*Description of the task*. In the records below, find each line holding the word "computer" and copy it.

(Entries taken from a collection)
———

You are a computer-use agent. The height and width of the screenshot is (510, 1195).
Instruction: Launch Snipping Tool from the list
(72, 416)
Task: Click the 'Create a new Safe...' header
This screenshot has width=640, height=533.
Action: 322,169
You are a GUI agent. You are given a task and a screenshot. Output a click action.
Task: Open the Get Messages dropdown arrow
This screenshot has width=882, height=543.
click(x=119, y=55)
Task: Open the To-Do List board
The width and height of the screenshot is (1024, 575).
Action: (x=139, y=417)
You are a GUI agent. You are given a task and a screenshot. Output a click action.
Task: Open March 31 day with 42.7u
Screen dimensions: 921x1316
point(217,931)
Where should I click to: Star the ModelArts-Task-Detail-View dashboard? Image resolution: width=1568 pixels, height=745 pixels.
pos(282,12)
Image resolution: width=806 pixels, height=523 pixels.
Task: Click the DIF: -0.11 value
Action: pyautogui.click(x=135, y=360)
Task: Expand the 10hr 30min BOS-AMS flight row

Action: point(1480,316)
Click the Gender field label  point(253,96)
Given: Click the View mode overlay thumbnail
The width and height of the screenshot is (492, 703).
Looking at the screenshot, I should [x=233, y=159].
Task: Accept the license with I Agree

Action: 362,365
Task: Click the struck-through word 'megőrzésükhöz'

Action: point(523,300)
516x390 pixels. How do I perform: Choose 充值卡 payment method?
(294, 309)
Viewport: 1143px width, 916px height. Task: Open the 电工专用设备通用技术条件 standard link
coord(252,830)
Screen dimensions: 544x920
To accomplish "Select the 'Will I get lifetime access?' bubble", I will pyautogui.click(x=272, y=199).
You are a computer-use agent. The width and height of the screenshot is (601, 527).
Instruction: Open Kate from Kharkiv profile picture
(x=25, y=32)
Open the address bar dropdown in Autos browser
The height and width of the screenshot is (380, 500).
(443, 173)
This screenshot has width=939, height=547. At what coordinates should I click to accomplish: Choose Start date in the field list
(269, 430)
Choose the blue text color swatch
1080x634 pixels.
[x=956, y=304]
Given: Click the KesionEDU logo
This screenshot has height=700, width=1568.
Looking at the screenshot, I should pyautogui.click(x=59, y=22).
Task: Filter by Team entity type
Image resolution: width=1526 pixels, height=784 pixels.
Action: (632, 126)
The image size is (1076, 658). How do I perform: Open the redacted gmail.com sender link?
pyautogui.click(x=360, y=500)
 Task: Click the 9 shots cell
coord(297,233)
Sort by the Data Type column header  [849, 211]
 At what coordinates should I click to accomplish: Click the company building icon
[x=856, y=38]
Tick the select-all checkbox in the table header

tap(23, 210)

———

*Solution*.
You are a computer-use agent. The height and width of the screenshot is (510, 1195).
You are a computer-use agent. The width and height of the screenshot is (601, 527).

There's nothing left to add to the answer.